David Eugen · Ständerat · St. Gallen · Christlichdemokratische Fraktion · 2006-06-13

Wortprotokoll

Wir greifen hier ein altes Thema auf, das in diesem Rat schon wiederholt behandelt worden ist. Sie wissen es: Bei der direkten Bundessteuer werden die Einkommen von verheirateten Personen zusammengerechnet, zusammengezählt und dann als Gesamteinkommen besteuert. Das hat zur Auswirkung, dass diese zusammengerechneten Einkommen von einer viel schärferen Steuerprogression erfasst werden und damit wesentlich höher belastet werden, als wenn die beiden Personen nicht verheiratet wären. Das ist das Problem. Es besteht seit langem. Im Jahre 1984, also vor 22 Jahren, hat das Bundesgericht im bekannten Entscheid Hegetschweiler erkannt, dass das verfassungswidrig ist, und zwar verletzt es sowohl den Grundsatz der Gleichmässigkeit der Besteuerung als auch jenen der Besteuerung nach der wirtschaftlichen Leistungsfähigkeit. Diese beiden Grundsätze sind heute ausdrücklich in der Bundesverfassung festgeschrieben, in Artikel 127 Absatz 2.

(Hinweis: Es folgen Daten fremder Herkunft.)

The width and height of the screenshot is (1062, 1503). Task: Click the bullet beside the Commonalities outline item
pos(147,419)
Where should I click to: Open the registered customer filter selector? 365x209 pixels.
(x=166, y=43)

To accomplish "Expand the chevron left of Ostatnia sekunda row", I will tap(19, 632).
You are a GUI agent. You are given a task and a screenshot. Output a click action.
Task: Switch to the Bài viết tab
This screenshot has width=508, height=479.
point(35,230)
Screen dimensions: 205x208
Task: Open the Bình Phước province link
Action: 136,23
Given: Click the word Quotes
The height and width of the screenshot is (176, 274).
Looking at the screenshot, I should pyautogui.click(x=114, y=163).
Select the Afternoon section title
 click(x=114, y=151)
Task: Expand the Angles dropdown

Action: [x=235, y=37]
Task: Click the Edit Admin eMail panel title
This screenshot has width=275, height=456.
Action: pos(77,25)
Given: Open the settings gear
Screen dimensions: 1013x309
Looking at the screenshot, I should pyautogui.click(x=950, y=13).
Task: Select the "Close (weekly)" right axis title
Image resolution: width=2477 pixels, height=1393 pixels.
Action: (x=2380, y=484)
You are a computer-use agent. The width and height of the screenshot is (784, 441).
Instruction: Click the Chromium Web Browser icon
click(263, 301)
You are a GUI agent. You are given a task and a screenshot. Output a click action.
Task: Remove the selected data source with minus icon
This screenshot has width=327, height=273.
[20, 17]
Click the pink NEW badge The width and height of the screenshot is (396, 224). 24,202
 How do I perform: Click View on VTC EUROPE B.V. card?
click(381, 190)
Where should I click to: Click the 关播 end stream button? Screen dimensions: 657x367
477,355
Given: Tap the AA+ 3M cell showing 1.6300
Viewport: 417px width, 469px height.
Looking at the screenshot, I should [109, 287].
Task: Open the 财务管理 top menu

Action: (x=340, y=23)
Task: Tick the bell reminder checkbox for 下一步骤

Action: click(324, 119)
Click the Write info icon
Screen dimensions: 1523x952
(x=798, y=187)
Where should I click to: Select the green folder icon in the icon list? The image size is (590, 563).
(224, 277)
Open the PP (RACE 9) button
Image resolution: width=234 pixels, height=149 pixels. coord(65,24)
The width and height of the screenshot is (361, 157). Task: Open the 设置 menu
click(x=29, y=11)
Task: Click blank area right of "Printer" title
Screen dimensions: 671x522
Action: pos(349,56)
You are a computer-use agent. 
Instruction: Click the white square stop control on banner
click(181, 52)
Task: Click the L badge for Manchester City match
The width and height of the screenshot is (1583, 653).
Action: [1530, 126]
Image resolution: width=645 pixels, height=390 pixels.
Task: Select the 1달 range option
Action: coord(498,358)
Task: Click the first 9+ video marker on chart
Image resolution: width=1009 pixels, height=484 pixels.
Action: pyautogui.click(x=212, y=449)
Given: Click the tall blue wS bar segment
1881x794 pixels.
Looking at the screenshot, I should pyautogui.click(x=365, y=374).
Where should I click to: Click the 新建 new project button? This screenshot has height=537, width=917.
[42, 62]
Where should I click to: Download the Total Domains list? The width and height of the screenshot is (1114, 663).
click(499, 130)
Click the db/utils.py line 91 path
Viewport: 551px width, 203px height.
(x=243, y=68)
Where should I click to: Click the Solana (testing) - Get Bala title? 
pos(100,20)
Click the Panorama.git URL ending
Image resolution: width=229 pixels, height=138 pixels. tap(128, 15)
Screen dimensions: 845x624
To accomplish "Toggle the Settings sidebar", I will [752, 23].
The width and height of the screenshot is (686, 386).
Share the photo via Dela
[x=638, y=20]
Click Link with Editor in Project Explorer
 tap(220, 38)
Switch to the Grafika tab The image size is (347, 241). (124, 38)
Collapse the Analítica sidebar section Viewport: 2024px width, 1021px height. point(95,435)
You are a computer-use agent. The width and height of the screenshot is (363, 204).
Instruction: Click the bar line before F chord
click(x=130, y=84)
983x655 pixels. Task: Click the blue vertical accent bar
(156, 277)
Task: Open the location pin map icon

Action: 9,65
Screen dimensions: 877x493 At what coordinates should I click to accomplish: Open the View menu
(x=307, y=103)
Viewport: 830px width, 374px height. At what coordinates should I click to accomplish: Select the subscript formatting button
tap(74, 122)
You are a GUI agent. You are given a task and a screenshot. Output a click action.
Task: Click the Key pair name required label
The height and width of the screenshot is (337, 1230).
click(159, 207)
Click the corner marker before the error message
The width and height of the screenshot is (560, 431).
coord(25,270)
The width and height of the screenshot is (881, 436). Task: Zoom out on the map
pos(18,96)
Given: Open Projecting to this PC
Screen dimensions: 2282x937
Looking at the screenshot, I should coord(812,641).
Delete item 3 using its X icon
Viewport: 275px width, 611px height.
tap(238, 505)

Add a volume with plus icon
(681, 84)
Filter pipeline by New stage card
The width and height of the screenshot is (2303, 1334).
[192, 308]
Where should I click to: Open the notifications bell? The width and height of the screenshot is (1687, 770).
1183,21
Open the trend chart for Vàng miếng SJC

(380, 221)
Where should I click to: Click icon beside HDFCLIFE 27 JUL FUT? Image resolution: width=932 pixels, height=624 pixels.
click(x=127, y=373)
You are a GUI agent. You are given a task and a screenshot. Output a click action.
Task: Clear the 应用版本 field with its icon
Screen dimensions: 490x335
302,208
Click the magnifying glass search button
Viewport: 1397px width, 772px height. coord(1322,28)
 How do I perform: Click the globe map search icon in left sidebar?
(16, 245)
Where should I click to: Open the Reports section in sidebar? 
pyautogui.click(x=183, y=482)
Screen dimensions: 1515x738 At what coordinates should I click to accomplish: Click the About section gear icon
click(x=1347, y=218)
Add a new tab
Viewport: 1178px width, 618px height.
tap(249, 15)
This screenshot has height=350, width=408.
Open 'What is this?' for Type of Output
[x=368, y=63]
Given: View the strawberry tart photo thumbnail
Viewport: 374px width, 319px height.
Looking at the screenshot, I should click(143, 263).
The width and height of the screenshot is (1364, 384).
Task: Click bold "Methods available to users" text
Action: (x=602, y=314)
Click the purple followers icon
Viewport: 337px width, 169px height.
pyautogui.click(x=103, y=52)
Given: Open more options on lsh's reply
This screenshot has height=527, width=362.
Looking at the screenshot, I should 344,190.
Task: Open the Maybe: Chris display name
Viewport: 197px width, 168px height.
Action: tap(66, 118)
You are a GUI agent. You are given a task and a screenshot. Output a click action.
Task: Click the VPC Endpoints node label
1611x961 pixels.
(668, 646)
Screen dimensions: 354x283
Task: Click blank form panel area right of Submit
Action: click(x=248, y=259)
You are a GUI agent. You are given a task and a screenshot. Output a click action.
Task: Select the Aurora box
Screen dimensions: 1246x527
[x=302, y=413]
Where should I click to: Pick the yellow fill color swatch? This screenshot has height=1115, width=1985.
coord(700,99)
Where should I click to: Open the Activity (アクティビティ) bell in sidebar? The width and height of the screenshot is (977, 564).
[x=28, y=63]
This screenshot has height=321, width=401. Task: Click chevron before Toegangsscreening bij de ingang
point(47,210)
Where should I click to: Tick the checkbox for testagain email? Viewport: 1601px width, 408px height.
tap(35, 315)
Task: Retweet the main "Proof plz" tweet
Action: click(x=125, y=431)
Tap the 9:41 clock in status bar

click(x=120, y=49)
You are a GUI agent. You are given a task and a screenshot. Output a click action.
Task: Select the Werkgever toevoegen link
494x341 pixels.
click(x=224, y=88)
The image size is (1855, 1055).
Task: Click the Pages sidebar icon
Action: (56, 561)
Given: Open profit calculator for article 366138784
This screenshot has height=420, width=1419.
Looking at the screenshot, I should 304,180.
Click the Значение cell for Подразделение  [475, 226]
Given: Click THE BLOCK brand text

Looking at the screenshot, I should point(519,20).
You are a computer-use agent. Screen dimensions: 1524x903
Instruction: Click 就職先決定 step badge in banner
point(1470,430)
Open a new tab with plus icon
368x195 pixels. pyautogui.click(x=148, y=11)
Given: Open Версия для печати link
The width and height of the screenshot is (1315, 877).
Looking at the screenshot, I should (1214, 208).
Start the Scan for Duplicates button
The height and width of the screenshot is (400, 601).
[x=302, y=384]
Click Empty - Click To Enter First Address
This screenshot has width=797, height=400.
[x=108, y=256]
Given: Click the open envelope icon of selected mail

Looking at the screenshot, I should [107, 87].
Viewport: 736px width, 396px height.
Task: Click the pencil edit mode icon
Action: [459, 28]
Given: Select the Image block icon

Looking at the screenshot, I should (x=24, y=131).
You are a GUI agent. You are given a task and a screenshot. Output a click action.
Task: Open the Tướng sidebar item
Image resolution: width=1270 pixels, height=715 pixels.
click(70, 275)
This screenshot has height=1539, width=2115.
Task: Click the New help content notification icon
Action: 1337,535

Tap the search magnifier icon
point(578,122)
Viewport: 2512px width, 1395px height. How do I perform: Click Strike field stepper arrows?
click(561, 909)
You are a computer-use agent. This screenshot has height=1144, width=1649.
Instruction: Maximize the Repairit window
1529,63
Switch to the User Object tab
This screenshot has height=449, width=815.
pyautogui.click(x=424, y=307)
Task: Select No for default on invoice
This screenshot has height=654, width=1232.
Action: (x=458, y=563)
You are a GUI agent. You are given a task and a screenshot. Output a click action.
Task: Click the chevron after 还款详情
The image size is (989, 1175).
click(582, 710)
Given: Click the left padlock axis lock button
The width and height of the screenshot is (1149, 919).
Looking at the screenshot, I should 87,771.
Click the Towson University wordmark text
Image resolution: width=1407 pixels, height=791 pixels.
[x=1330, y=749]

Das Bundesgericht sagte klar: Ehepaare dürfen erstens nicht stärker belastet werden als Konkubinatspaare, und zweitens soll aber auch die Steuerbelastung nicht davon abhängen, wie sich das Gesamteinkommen eines Ehepaares auf die beiden Ehegatten verteilt. Diese beiden Grundsätze hat das Bundesgericht seinerzeit aufgestellt. Es hat noch eine kleine Relativierung vorgenommen, indem es gesagt hat: Eine Mehrbelastung von etwa 10 Prozent ist noch [PAGE 453] hinnehmbar; wenn sie überschritten wird, dann sind diese Steuerprinzipien nicht mehr gewahrt.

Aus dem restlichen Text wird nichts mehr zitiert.